─── Supplied entries

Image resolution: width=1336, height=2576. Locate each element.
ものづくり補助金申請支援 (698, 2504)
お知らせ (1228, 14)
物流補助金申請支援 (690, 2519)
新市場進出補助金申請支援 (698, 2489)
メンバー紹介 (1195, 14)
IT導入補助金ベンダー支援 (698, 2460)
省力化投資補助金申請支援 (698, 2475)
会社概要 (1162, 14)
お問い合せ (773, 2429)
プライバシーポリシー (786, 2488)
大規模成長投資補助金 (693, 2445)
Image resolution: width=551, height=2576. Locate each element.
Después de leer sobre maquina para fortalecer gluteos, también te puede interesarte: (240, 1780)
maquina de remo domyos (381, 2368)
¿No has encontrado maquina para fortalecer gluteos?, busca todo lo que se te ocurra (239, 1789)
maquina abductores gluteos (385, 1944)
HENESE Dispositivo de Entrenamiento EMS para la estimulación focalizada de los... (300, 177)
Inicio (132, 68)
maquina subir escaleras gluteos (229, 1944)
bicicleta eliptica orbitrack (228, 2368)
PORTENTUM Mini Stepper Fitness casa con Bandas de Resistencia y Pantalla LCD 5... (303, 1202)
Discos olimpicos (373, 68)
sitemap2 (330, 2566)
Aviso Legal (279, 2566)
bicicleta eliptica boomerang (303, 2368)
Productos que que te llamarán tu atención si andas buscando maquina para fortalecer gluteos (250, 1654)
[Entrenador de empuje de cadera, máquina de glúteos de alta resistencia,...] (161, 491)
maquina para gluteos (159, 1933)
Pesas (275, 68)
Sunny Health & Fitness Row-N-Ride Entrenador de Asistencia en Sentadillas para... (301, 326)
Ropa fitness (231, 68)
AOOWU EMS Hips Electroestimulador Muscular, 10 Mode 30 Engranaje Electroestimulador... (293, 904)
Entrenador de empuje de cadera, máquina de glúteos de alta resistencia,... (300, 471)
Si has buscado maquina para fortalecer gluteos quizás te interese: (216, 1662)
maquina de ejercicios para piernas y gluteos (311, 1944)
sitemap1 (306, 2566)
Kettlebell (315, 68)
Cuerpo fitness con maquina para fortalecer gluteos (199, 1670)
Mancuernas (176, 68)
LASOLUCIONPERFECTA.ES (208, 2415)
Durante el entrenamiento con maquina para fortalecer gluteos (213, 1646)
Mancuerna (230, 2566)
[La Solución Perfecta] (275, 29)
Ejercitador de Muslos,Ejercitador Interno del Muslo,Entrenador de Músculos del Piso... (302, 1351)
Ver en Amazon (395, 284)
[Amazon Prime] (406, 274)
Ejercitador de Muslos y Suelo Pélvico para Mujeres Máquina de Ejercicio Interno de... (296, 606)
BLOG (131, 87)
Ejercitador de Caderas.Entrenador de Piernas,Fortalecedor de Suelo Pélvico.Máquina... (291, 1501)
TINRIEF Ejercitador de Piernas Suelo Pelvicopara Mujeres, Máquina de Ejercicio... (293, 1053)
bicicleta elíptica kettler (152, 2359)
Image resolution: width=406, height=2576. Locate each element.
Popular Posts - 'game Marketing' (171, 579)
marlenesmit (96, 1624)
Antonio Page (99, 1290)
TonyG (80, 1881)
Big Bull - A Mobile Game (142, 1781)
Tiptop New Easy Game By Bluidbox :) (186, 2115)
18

──────

All of the entries must be written out exactly as they stand.

Image resolution: width=1336, height=2576. Locate each element.
ものづくり補助金申請支援 (698, 2504)
お知らせ (1228, 14)
物流補助金申請支援 (690, 2519)
新市場進出補助金申請支援 (698, 2489)
メンバー紹介 (1195, 14)
IT導入補助金ベンダー支援 (698, 2460)
省力化投資補助金申請支援 (698, 2475)
会社概要 (1162, 14)
お問い合せ (773, 2429)
プライバシーポリシー (786, 2488)
大規模成長投資補助金 (693, 2445)
Image resolution: width=551, height=2576. Locate each element.
Después de leer sobre maquina para fortalecer gluteos, también te puede interesarte: (240, 1780)
maquina de remo domyos (381, 2368)
¿No has encontrado maquina para fortalecer gluteos?, busca todo lo que se te ocurra (239, 1789)
maquina abductores gluteos (385, 1944)
HENESE Dispositivo de Entrenamiento EMS para la estimulación focalizada de los... (300, 177)
Inicio (132, 68)
maquina subir escaleras gluteos (229, 1944)
bicicleta eliptica orbitrack (228, 2368)
PORTENTUM Mini Stepper Fitness casa con Bandas de Resistencia y Pantalla LCD 5... (303, 1202)
Discos olimpicos (373, 68)
sitemap2 (330, 2566)
Aviso Legal (279, 2566)
bicicleta eliptica boomerang (303, 2368)
Productos que que te llamarán tu atención si andas buscando maquina para fortalecer gluteos (250, 1654)
[Entrenador de empuje de cadera, máquina de glúteos de alta resistencia,...] (161, 491)
maquina para gluteos (159, 1933)
Pesas (275, 68)
Sunny Health & Fitness Row-N-Ride Entrenador de Asistencia en Sentadillas para... (301, 326)
Ropa fitness (231, 68)
AOOWU EMS Hips Electroestimulador Muscular, 10 Mode 30 Engranaje Electroestimulador... (293, 904)
Entrenador de empuje de cadera, máquina de glúteos de alta resistencia,... (300, 471)
Si has buscado maquina para fortalecer gluteos quizás te interese: (216, 1662)
maquina de ejercicios para piernas y gluteos (311, 1944)
sitemap1 (306, 2566)
Kettlebell (315, 68)
Cuerpo fitness con maquina para fortalecer gluteos (199, 1670)
Mancuernas (176, 68)
LASOLUCIONPERFECTA.ES (208, 2415)
Durante el entrenamiento con maquina para fortalecer gluteos (213, 1646)
Mancuerna (230, 2566)
[La Solución Perfecta] (275, 29)
Ejercitador de Muslos,Ejercitador Interno del Muslo,Entrenador de Músculos del Piso... (302, 1351)
Ver en Amazon (395, 284)
[Amazon Prime] (406, 274)
Ejercitador de Muslos y Suelo Pélvico para Mujeres Máquina de Ejercicio Interno de... (296, 606)
BLOG (131, 87)
Ejercitador de Caderas.Entrenador de Piernas,Fortalecedor de Suelo Pélvico.Máquina... (291, 1501)
TINRIEF Ejercitador de Piernas Suelo Pelvicopara Mujeres, Máquina de Ejercicio... (293, 1053)
bicicleta elíptica kettler (152, 2359)
Image resolution: width=406, height=2576. Locate each element.
Popular Posts - 'game Marketing' (171, 579)
marlenesmit (96, 1624)
Antonio Page (99, 1290)
TonyG (80, 1881)
Big Bull - A Mobile Game (142, 1781)
Tiptop New Easy Game By Bluidbox :) (186, 2115)
18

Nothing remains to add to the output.